名前も知らずに、彼女は消えてしまった。
明日も会える、そう思ったまま。
「……それ以上凶悪な面をさらしてどうする気だ?」
固まったまま事務仕事をしていた男は、無視できない声に顔をあげた。
想像通りの人物が人のよい顔をしながら近寄ってくるさまに、慌てて腰を上げる。
反乱軍、と言われていた集団は、今では正規軍となった。それを率いていた人物は当然この国の中心となった。
下げた頭を、苦笑とともにあげるように促される。
「いいかげん、役職についてはくれぬのか?」
元隊長、今では裏方となり国の再建に努めている男は、渋い顔をする。
命を懸けて仕える、と決めた国王を倒すことに決めたのは自分自身だ。
それを間違った判断だと悔いてはいない。
だが、それでも、と、心の中にしこりを残していることは確かだ。
いつのまにか消え去ってしまった少女の面影とともに。
「私には過ぎたるものですので」
控えめに、だが、頑固な姿勢で拒絶を表す。
彼の周りにいた似たような境遇からたどり着いたものたちは、さっさとそれなりの地位を手に入れ、彼と同じように再建に力を注いでいる。

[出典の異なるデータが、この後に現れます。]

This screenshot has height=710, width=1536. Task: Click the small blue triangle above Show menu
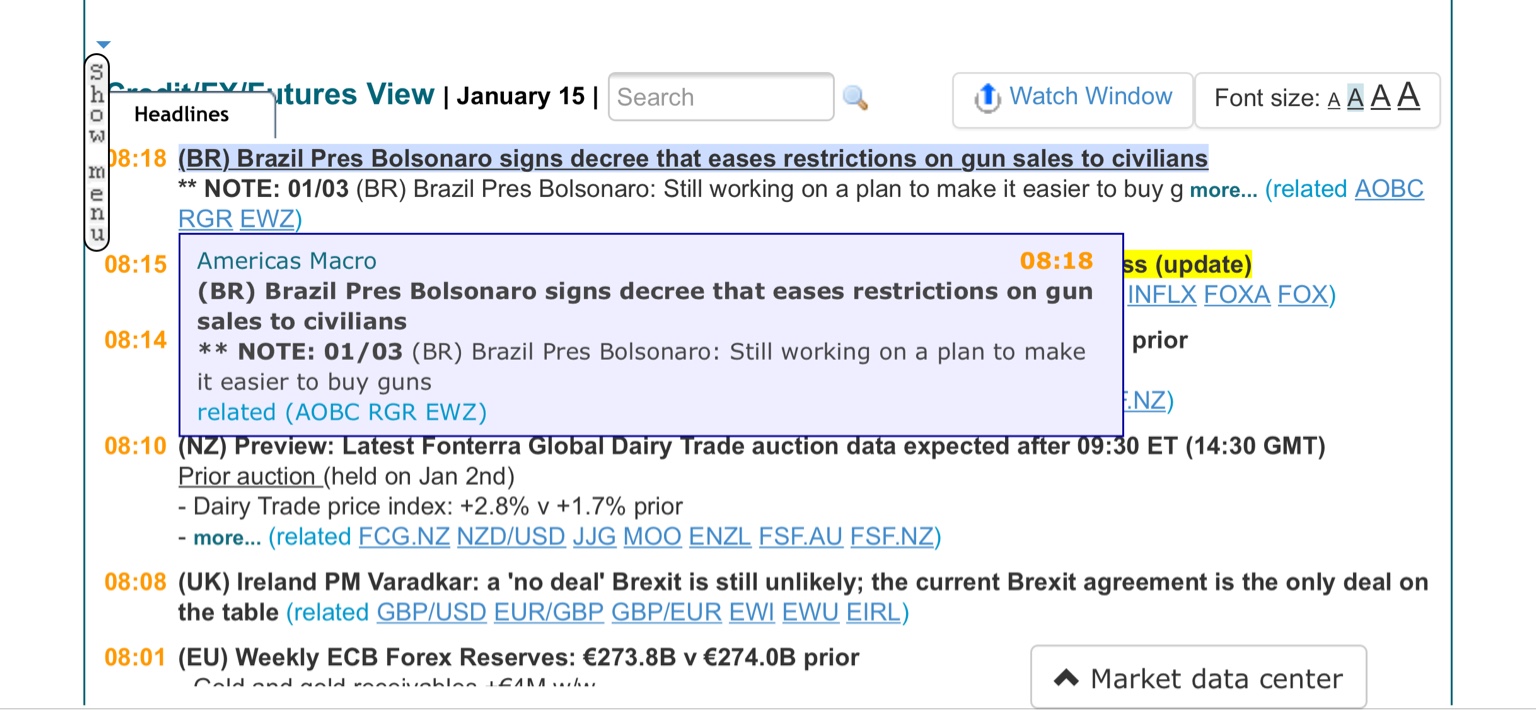pos(104,44)
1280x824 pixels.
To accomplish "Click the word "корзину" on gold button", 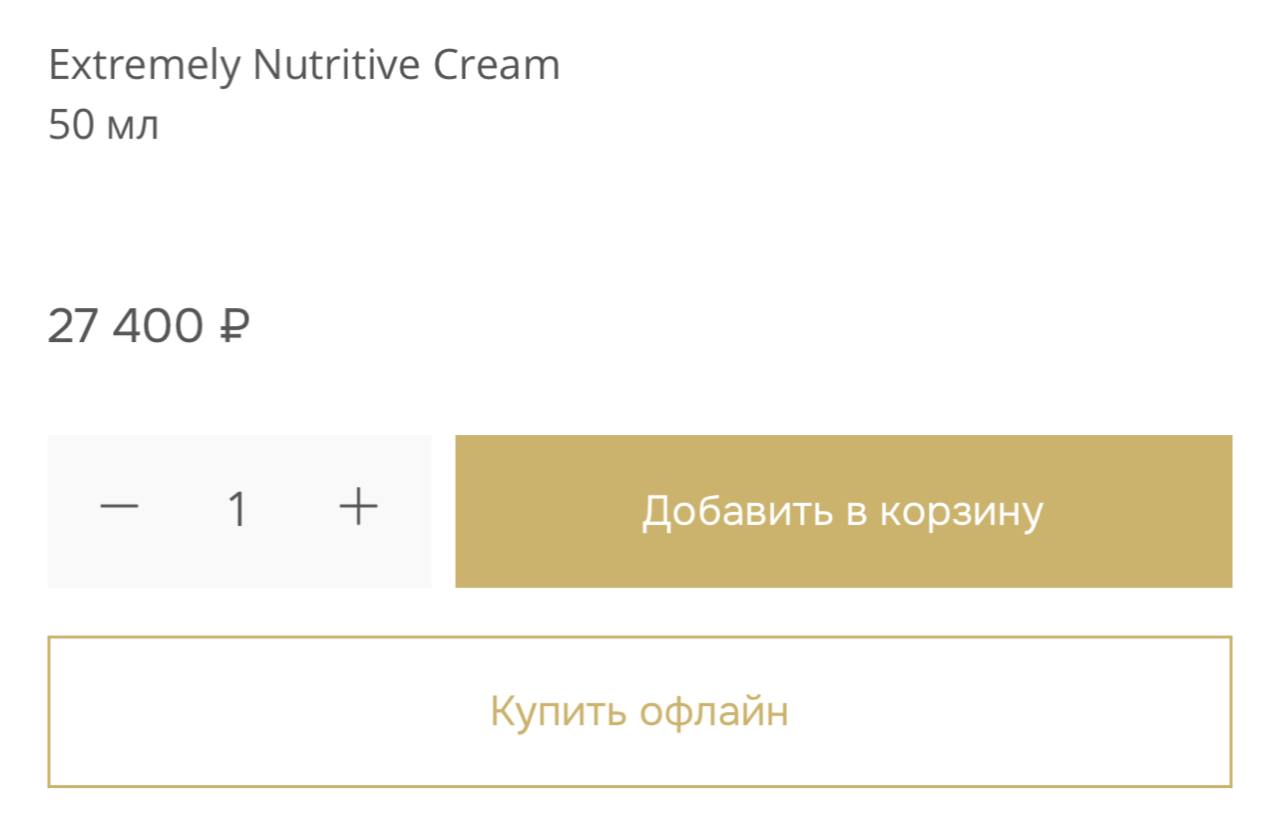I will 961,512.
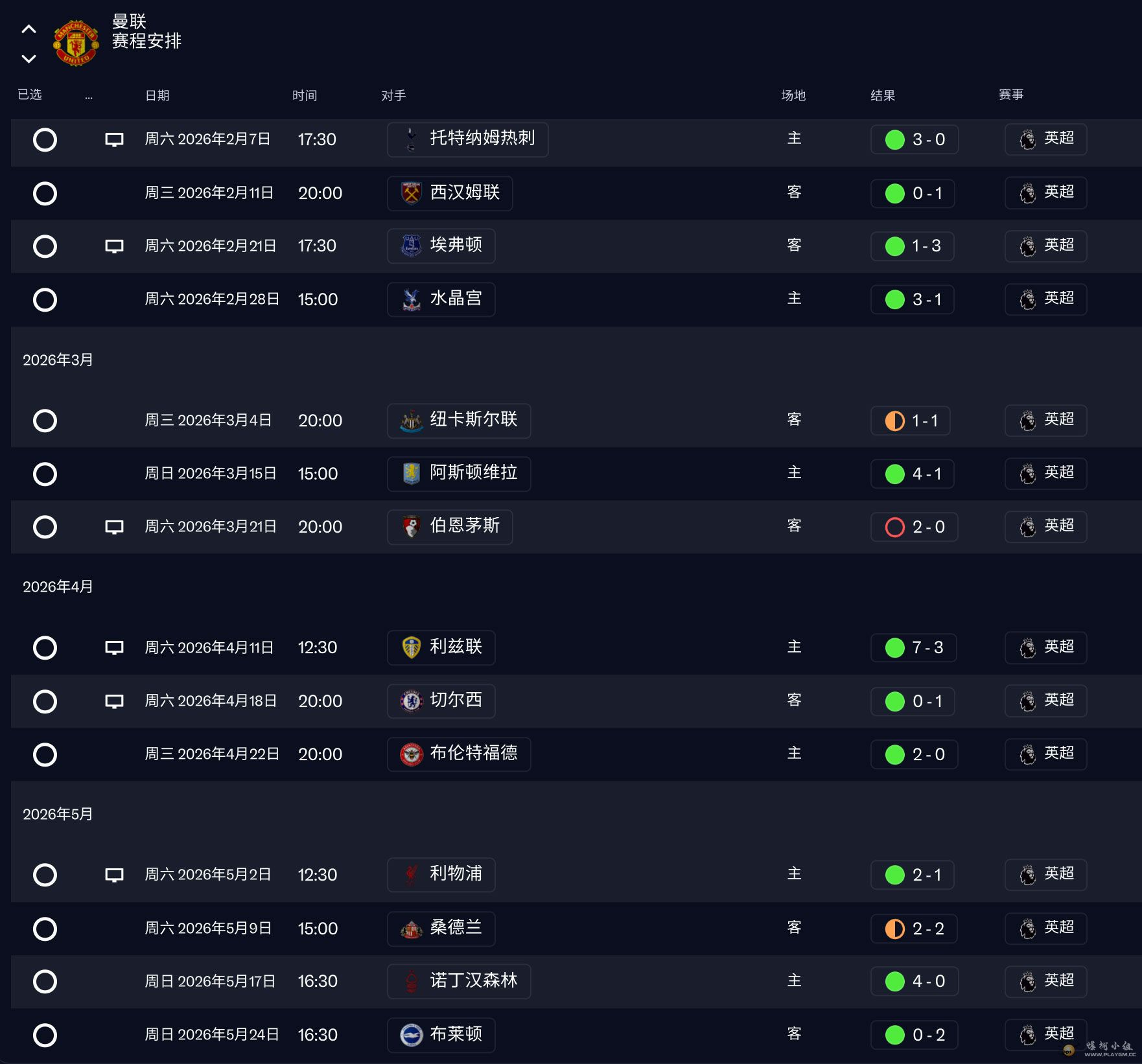The width and height of the screenshot is (1142, 1064).
Task: Click the TV broadcast icon for Tottenham match
Action: [114, 139]
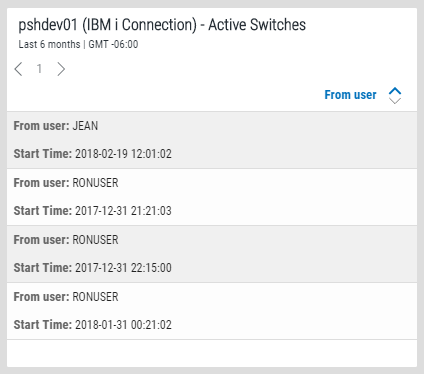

そういう手段をとったほうが効率がいいことも知っている。
与えられた権力によって、影響を与えられる範囲が違うことも理解している。
だが、男はどこか頑なにそれらを拒否し続けている。
賢い王子から愚王に成り下がってしまった元王をみてきたせい、なのかもしれない。
「困ったな、今日は引き受けてくれねば、帰れぬのだが」
どっかりと腰掛けに根付いた元公爵が笑顔を浮かべる。
「ですが」
「そういえば、調査の結果が出たようだ」
唐突に話の矛先が変えられる。
ひょうひょうと、どこかとらえどころのない風な元公爵が真面目な顔をする。
つられて、男も顔を引き締める。
彼と元公爵の間にある共通の話題は国のこと以外には一つだけだから。
「どこにも、なかった」
「……どこにも?」
「ああ、形跡すら」
ユズリハが忽然と姿を消し、彼の手には髪の毛一本すら残されなかった。
だが、彼のそば近くには確かに彼女は存在していたのだと。
国王が狂っていく一端となってしまった彼女のことは、元公爵も関知している。
あの閉鎖された空間から彼女を助け出したことも知っている。
だが、彼女はまるでいなかったかのように、その痕跡を残すことをよしとはしなかった。
「それでも、覚えていた人はいたようだ。聞き取りでは随分と苦労してきたということがわかったよ」
その過去を何も語らなかった彼女のことを、彼は何も知らない。
誰にも適度な距離で接し、その実誰にも踏み込ませなかった少女。
それは彼に対しても同じことであった。
「調査書の方は手配しておいたが」
「……ありがとう、ございます」
今更知ったところで、彼女が帰ってくるわけではない。
彼女はただ気まぐれに巻き込まれてしまっただけだ。その割には被害は大きく、彼女がこの国のことをどう思っているのかを知ることすら恐ろしい。
――だが。
「で、考えてくれたかね?」
「……ですが」
視線をそらし、大男が縮こまる。
「まあ、悪いようにはしないよ。陳腐な言葉だが、彼女のためにも君の力は必要だ」
「……」
「そして、力を振るうにはそれなりの立場が必要だ」
ようやく視線を合わせれば、元公爵の真剣なまなざしと交差する。
「わかってくれるね」
元公爵は笑顔を残し、殺風景な事務室を去っていった。
男に、少女の調査書を残して。
結局、男は国の要職に名を連ねることとなる。
正確な名すら知らぬ少女に、心を捕らわれたまま。
そして、彼女に対する少しでもの手向けになるように、との思いで。